By Ken Stapleton, President,
Are your complete streets truly “complete” after dark? Do they really welcome all users to safely stroll and bike on them in the evenings and early mornings for transportation or recreation? If you represent one of the few U.S. cities that can answer with an emphatic yes – and back it up with pedestrian and bicycle counts – congratulations!
For the other 95% of you, here are some facts to consider:
- Seniors, urban dwellers, and women are substantially more fearful about walking alone after dark, according to Gallup.
- The National Highway Traffic Safety Administration reports that more than 75% of pedestrian fatalities in 2015 occurred between dusk and dawn.

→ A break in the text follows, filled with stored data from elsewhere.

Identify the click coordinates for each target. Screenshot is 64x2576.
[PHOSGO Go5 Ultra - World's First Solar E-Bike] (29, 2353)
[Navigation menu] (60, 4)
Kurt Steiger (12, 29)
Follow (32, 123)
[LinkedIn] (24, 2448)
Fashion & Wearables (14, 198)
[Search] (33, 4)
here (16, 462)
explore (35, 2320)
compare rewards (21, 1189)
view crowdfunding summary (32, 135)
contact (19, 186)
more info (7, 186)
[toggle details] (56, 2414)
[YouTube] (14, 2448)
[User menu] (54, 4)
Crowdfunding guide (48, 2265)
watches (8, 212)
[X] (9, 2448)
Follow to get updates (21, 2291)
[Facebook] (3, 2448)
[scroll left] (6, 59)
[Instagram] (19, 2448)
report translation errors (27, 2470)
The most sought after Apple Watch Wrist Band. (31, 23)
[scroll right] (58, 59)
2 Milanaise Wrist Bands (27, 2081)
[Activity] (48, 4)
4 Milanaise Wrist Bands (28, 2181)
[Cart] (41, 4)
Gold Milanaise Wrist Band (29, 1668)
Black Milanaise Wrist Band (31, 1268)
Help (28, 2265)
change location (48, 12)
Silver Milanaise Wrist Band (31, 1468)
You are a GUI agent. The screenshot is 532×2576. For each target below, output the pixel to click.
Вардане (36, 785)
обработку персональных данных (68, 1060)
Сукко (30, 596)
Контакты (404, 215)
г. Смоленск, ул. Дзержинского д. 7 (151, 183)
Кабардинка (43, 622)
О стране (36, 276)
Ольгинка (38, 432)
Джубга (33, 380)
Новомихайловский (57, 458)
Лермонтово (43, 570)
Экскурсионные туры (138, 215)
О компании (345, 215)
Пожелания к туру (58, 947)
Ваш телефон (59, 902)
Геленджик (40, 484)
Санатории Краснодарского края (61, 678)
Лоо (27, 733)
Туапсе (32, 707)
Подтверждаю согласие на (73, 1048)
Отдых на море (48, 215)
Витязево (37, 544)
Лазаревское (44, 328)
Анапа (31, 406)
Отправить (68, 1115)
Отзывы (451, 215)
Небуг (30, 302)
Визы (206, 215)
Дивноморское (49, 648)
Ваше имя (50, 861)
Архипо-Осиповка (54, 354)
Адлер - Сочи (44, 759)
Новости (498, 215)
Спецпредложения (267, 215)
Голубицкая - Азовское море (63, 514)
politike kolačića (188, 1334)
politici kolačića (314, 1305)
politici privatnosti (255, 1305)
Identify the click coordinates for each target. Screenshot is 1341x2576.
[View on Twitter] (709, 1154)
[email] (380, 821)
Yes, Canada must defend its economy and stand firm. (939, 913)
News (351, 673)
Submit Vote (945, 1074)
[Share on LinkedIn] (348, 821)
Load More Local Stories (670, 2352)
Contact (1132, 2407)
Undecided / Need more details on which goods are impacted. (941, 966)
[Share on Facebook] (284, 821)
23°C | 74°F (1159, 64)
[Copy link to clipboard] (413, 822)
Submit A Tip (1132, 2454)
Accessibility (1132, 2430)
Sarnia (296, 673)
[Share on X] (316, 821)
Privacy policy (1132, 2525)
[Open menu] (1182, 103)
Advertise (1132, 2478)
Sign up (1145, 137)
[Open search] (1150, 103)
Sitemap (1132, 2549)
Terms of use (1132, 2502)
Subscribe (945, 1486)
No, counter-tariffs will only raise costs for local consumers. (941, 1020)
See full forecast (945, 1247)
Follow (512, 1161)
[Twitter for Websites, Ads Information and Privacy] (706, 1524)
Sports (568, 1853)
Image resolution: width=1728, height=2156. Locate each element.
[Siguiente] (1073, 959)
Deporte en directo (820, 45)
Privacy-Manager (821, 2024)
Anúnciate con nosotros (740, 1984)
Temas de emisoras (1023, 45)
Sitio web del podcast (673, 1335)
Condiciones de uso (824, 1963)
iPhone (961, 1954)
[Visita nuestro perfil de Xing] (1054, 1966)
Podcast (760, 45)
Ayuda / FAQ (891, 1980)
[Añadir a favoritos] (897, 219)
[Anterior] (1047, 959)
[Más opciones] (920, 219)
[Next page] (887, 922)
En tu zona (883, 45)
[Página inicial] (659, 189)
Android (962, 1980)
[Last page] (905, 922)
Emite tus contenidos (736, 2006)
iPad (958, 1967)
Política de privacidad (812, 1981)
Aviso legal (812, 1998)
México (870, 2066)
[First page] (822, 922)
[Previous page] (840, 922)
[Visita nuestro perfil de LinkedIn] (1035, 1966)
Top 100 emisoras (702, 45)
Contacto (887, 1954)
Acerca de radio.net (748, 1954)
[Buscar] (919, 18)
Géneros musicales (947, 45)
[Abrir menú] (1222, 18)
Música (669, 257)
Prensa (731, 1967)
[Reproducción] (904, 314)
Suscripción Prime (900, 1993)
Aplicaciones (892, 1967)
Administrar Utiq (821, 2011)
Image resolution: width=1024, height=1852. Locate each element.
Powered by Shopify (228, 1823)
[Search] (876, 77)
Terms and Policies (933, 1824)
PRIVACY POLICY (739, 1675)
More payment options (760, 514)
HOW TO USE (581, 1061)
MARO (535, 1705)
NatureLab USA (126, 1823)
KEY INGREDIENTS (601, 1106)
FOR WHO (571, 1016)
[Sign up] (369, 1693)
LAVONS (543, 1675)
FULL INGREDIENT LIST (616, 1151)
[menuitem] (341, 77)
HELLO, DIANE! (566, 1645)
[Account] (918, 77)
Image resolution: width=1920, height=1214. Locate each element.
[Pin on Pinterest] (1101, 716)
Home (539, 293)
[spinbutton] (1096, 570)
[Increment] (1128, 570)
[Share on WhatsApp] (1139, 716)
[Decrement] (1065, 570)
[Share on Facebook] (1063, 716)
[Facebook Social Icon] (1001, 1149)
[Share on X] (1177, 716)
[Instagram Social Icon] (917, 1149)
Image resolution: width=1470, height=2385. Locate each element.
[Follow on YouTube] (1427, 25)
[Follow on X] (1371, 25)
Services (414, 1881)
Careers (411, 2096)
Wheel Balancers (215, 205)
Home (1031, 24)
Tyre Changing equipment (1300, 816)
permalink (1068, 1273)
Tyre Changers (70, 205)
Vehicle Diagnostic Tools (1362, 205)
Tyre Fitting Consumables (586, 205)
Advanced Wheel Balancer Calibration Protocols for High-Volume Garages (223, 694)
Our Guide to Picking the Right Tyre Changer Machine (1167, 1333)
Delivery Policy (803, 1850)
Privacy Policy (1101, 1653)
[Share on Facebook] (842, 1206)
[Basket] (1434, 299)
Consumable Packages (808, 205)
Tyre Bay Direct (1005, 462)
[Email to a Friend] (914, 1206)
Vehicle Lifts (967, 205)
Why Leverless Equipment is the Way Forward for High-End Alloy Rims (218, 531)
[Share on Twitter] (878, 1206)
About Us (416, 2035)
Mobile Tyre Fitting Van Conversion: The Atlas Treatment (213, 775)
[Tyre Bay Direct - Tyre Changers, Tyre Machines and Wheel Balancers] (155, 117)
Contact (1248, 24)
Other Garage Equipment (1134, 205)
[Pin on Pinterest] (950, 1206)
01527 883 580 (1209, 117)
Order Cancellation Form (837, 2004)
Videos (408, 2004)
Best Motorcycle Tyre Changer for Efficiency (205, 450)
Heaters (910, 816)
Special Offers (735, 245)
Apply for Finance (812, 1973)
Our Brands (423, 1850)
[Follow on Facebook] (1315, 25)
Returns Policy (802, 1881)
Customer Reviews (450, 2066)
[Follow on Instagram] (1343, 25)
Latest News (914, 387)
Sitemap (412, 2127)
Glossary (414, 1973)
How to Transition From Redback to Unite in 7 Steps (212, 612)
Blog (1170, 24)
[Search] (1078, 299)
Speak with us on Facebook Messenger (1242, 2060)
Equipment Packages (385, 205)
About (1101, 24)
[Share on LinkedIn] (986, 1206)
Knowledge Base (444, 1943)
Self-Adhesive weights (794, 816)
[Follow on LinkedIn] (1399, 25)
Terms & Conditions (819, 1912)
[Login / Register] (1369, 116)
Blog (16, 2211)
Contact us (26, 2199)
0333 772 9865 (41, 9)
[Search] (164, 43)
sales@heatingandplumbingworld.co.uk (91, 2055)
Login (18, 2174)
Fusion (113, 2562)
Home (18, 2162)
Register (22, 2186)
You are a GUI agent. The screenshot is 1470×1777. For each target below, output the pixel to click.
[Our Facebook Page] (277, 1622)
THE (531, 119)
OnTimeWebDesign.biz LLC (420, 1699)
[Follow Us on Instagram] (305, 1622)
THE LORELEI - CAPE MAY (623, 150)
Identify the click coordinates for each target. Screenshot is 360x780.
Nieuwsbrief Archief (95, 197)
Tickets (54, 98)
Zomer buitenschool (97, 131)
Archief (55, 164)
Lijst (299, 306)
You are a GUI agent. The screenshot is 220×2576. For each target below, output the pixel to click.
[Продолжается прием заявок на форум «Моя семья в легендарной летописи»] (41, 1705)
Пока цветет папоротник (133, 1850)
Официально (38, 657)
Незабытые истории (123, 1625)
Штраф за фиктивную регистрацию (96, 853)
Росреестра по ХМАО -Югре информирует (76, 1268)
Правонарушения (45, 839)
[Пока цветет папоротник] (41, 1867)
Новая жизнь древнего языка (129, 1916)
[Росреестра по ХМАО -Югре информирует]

- Even the 2016 top 3 rated Complete Street policies do not contain clear lighting standards or guidelines.
Whether your main goal is transportation mode shift, increasing urban vibrancy, improving public health, or enhancing demand for urban housing and retail, creating Complete Streets After Dark should be part of your solutions strategy. By paying close attention to land use patterns, lighting (public and private), outdoor space activation, wayfinding, public art, landscaping, and many more public realm features, you can help “all users” feel safe enough to walk, bike, and take transit during the evenings and early mornings when most of us are more likely to be walking or biking for recreation or first/last mile mobility. Such is the case in the Historic Northwest district of West Palm Beach, where the Community Redevelopment Agency, managed on behalf of the City by RMA, is implementing a Community Safety Action Plan we helped them create – including recommendations for Complete Streets After Dark.
When these solutions are integrated into projects during the initial design stages, any potential additional cost is usually minimized. Reviewing conceptual plans is an effective way to help achieve the complete street goals, which we recently did for: Commerce Street in Downtown San Antonio; conceptual plans for Miami’s Underline; and Broadway/US 1 in Riviera Beach, Florida. Our work on Cleveland’s Health Line (see photo) guided both the design and the location of stations to help riders feel safe after dark. To get more people walking, biking, and taking transit in your city, be sure to include Complete Streets After Dark strategies in your planning, design, operations, and maintenance efforts.